Consider the tale of DP World, Dubai’s state-owned company trying to spend almost $7 billion to buy a company that operates port terminals around the world, a few of which are in the U.S.A.
This morning’s New York Times tells us that President Bush was shocked—I say, shocked— at the breadth and intensity of objections from Congress and the general public to the notion that some of our ports would be operated by a state-sponsored Arab company: “Bush and his aides issued a strong defense, suggesting that racial bias lay at the core of the objections…”
Well…yeah.
Actually, I believe Bush was shocked, because like so many people of his class, he understands that racial and ethnic scapegoating is a strategy to divide and conquer, but that all such differences are erased by money. Bush feels right at home with Dubai, which shares his value system of profits before people, so it never occurred to him that others might not.
You see, Dubai is not so much of a nation as a business. But it’s not an oil power. In fact, it makes the bulk of its considerable income from the Jebel Ali Free Zone, a mega-enterprise zone offering huge business and tax incentives to corporations, also operating the world’s 13th busiest container port as well as providing warehousing and distribution facilities for global corporations. It’s also a huge travel destination, with an estimated 650,000 Britons (and untold others) visiting every year for sun and shopping. It has more than 30 malls, including the Mall of the Emirate, which boasts “the world’s third largest indoor winter sports complex.”
Good people. My kind of people. Sheikh Mohammed bin Rashid Al Maktoum, hell of a nice guy. Loves animals. Hosts the world’s richest horse race. Owns the Godolphin Stables, right there in England. Mo’s net worth is $10 billion, and mine’s only $15 million, but he’s a real down to earth guy: loves family. Did you know Mo put money into my brother Neil’s software thingy?

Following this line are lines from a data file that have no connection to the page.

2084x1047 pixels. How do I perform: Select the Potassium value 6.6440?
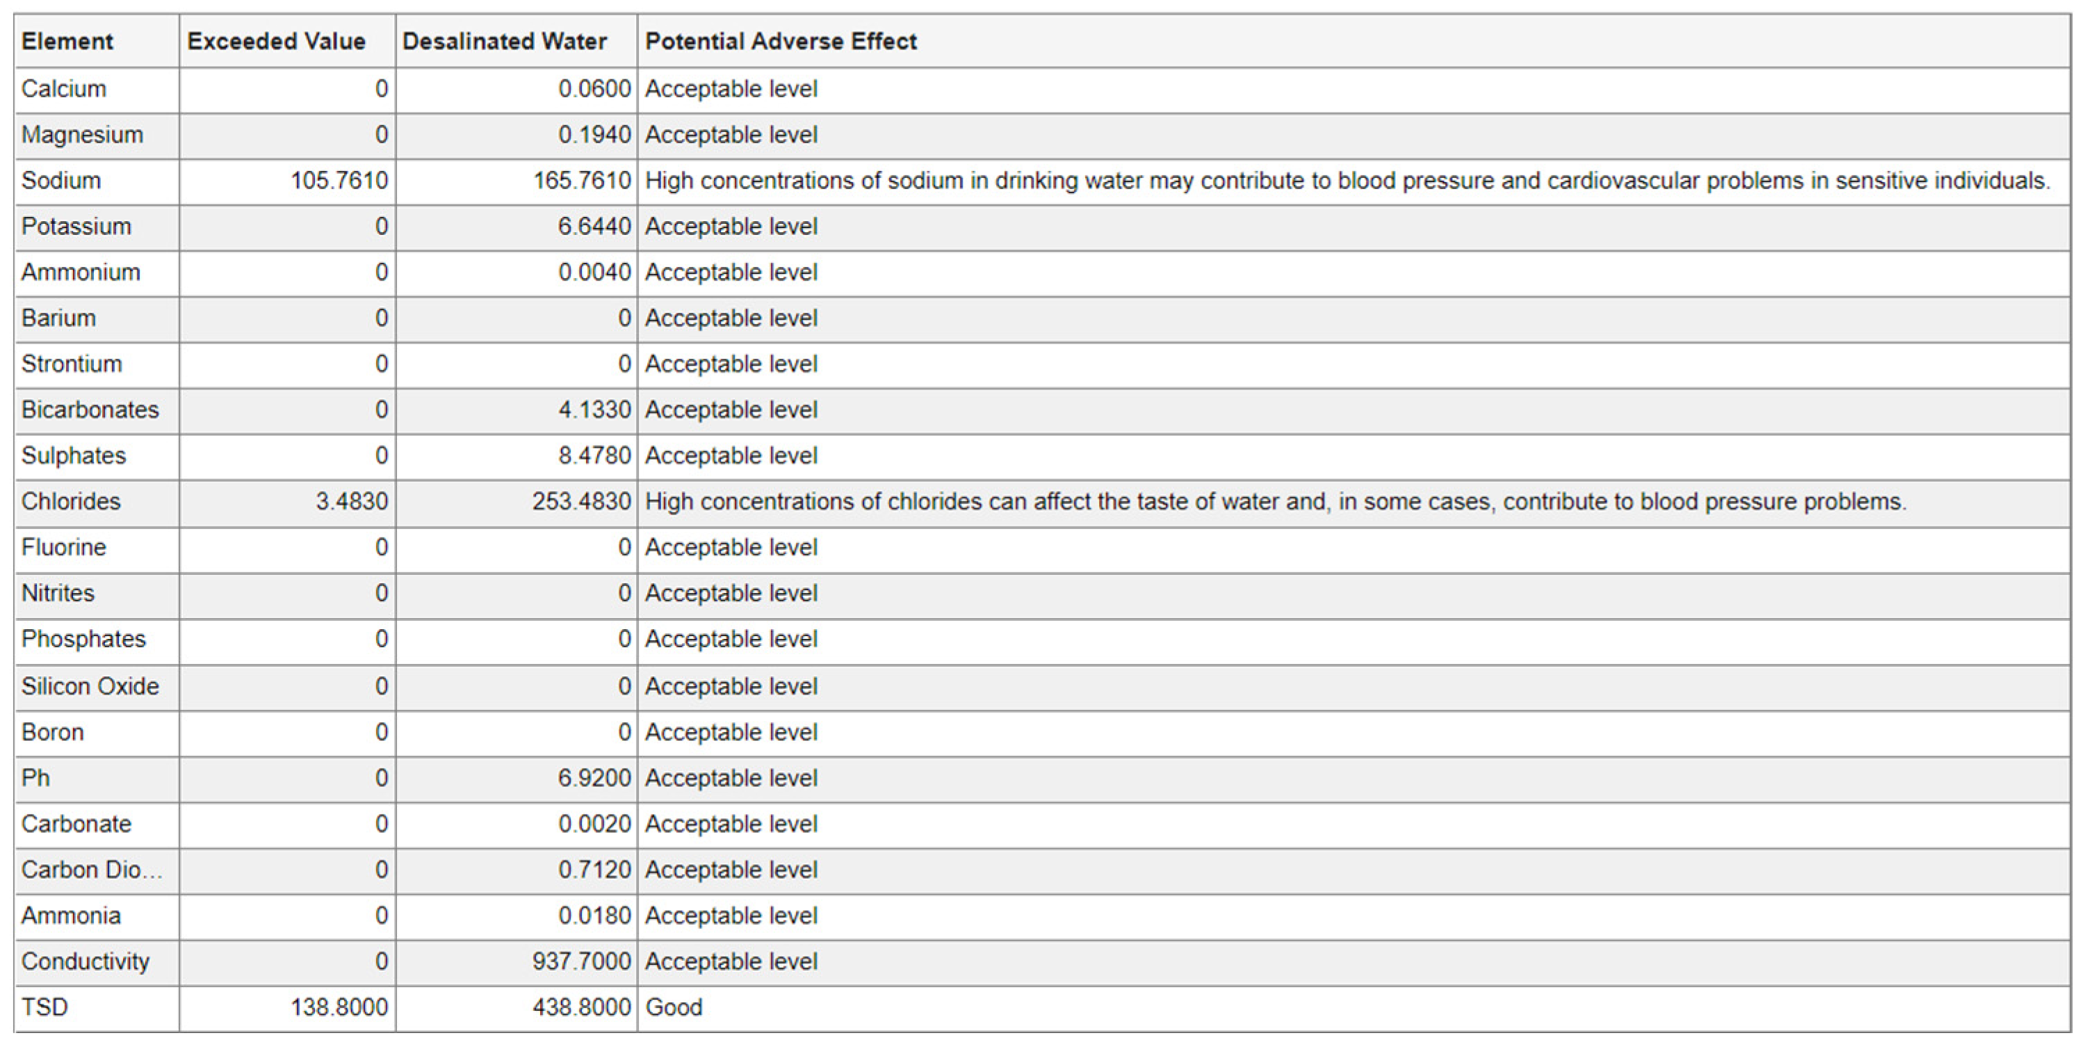[594, 227]
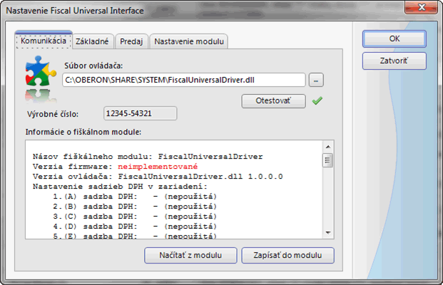
Task: Click the Výrobné číslo serial number field
Action: click(138, 113)
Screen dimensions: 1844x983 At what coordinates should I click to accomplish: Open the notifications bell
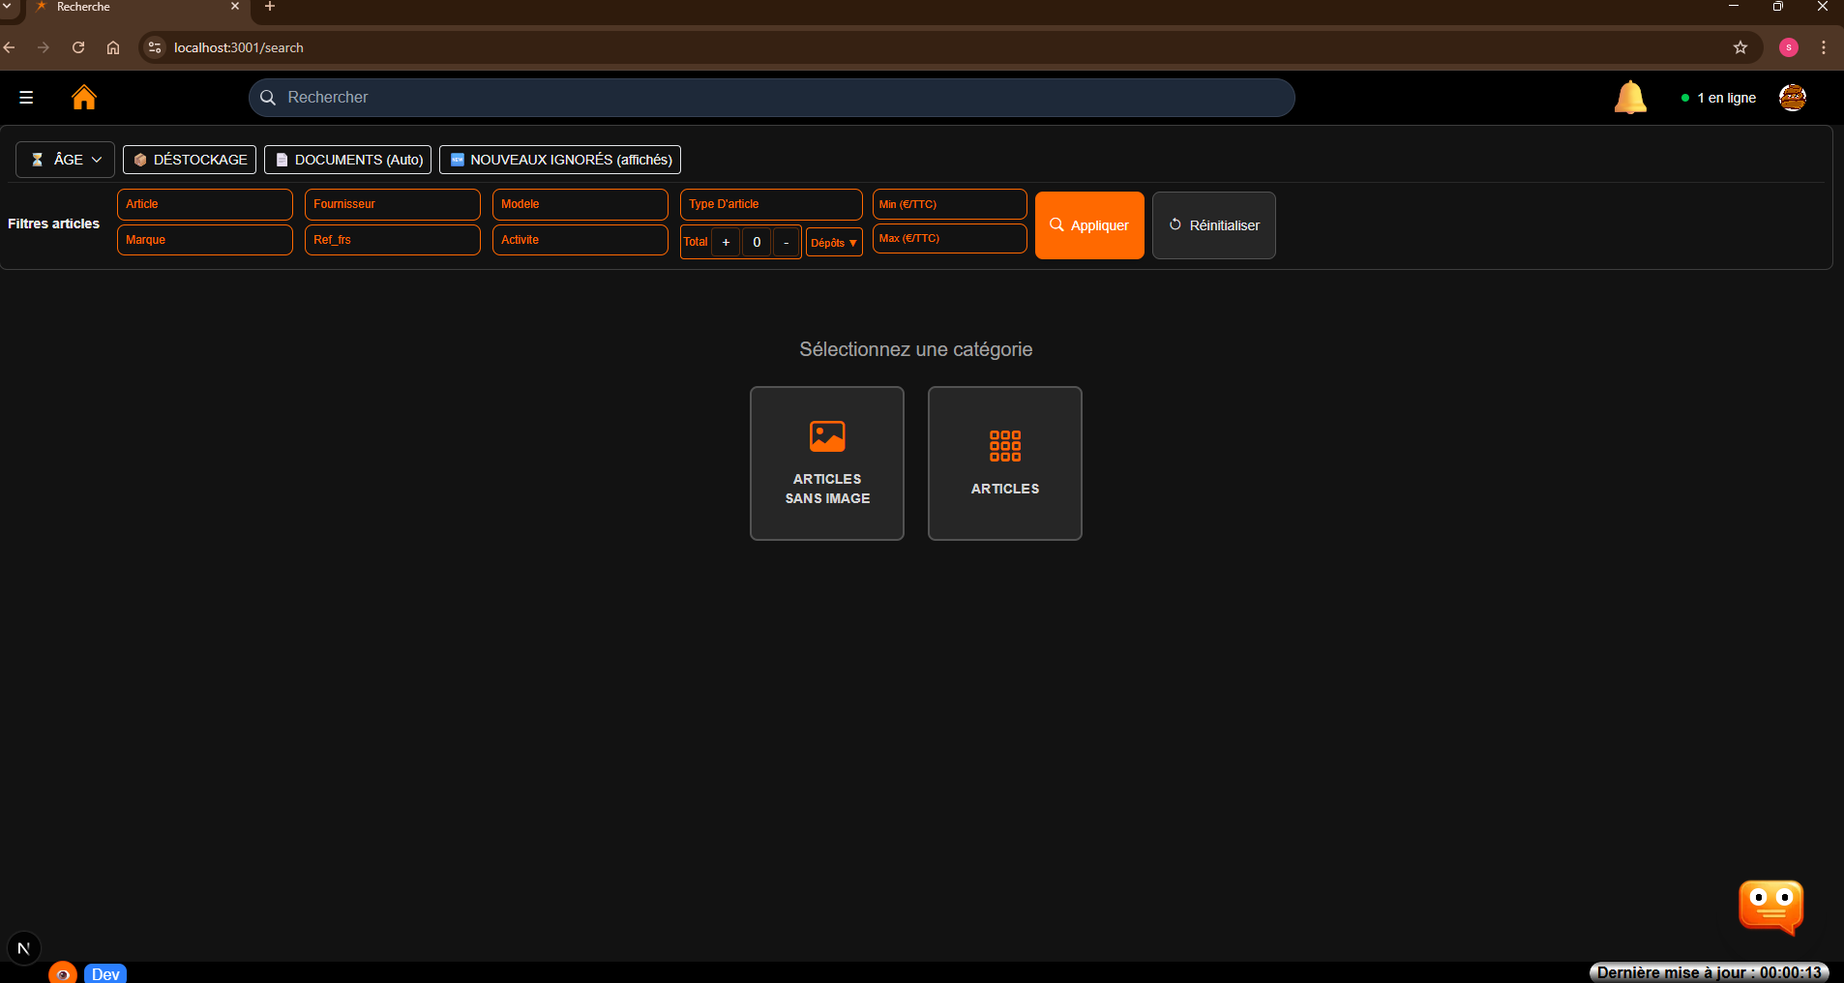1629,98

(Okay, I confess, I invented the President’s inner monologue, but not any of the information in it.)
But while Bush himself has no more trouble embracing Arab zillionaires than any other variety, he’s kept the rest of us trembling in fear. He’s also locked up quite a few loyal citizens and innocent others for the crime of being Arab in public. Indeed, Bush charging the DP World deal’s opponents with racial bias is very like the defendant who, having murdered his parents, throws himself on the court’s mercy as a poor orphan. Since his famous speech to the National Endowment for Democracy last fall, naming the enemy (“Some call this evil Islamic radicalism; others, militant Jihadism; still others, Islamo-fascism”), Bush has made it his stock-in-trade to denounce “Islamic radicalism” at every turn.

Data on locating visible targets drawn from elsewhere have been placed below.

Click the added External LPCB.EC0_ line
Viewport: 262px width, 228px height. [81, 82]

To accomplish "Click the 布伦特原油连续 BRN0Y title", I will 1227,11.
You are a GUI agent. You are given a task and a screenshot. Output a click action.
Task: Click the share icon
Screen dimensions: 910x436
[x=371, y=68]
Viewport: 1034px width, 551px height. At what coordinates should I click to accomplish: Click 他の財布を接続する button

This is more or less the same (and about as free of bias) as if I were to denounce Bush’s foreign policy as “Christian militarism,” since he regularly evokes divine purpose, proudly asserting his beliefs.
Remember the furor back in 2003 when Bush told a Mideast delegation that he was on a mission from God when he launched the invasions of Afghanistan and Iraq? Bush and his supporters have repeatedly asserted that his presidency was divinely ordained. I particularly like this one, from a 2004 Slate.com compilation of such comments:
Gen. William “Jerry” Boykin, who got in trouble for derogatory comments about Islam, argued that it must have been God who selected Bush, since a plurality of voters hadn’t. “Why is this man in the White House? The majority of America did not vote for him. He’s in the White House because God put him there for a time such as this.”

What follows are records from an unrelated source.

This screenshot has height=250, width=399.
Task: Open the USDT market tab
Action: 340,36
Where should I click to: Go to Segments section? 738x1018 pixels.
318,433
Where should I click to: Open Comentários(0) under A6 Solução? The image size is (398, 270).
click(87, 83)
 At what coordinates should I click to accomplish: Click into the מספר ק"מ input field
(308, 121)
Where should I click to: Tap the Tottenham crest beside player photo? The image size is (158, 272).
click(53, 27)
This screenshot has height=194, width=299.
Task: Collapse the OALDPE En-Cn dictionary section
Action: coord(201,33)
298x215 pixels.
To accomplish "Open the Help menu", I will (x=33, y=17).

Since he first got the recipe on 9/11, Bush has been stirring a steaming cauldron of fear and hatred of Arabs. Now he has burnt his finger on it. DP World is seeking an American company to which to “transfer” its domestic port holdings (in the language of scams, this is called a “beard”), and everyone in Washington is breathing a huge sigh of relief because they don’t have to embarrass the president by outright rejecting his friends.
Does that sound cynical? Then don’t take it from me, take it from the same Times piece I quoted at the beginning:
In Dubai, a senior political official with intimate knowledge of the deliberations said: “A political decision was taken to ask DP World to try and diffuse the situation. We have to help our friends.”